Given task - List every line of the rows below that contains the string "what".

:::::

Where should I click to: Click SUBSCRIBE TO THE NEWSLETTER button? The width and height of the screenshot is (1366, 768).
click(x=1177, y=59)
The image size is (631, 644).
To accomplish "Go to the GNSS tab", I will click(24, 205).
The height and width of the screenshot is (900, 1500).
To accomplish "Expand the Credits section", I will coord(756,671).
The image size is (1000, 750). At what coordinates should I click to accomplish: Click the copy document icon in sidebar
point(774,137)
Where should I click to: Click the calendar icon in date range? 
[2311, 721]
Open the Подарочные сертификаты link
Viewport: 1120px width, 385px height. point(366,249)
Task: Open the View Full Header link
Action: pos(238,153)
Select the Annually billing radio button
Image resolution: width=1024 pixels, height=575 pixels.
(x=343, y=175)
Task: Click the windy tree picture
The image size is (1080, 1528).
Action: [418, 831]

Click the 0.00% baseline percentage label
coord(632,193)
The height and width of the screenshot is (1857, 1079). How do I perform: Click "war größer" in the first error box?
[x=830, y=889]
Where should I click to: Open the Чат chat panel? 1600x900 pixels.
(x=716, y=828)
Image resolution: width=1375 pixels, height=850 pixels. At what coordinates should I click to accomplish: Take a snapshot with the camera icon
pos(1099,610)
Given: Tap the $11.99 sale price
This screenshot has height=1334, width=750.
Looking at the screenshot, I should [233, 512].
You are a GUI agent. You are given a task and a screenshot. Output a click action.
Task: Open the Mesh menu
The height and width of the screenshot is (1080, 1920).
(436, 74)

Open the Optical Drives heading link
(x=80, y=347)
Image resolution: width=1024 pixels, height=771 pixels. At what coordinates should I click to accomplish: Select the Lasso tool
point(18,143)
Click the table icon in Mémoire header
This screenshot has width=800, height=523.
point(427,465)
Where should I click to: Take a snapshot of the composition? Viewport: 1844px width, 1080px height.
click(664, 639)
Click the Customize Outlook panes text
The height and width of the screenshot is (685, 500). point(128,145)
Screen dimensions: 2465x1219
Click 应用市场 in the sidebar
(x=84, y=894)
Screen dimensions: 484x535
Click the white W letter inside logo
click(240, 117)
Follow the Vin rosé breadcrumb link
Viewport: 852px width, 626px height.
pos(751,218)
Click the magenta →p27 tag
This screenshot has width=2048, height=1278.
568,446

:::::

Task solution -
The image size is (1000, 750). At what coordinates should I click to accomplish: Click the copy document icon in sidebar
Image resolution: width=1375 pixels, height=850 pixels. At what coordinates should I click to accomplish: Take a snapshot with the camera icon
Image resolution: width=1024 pixels, height=771 pixels. At what coordinates should I click to accomplish: Select the Lasso tool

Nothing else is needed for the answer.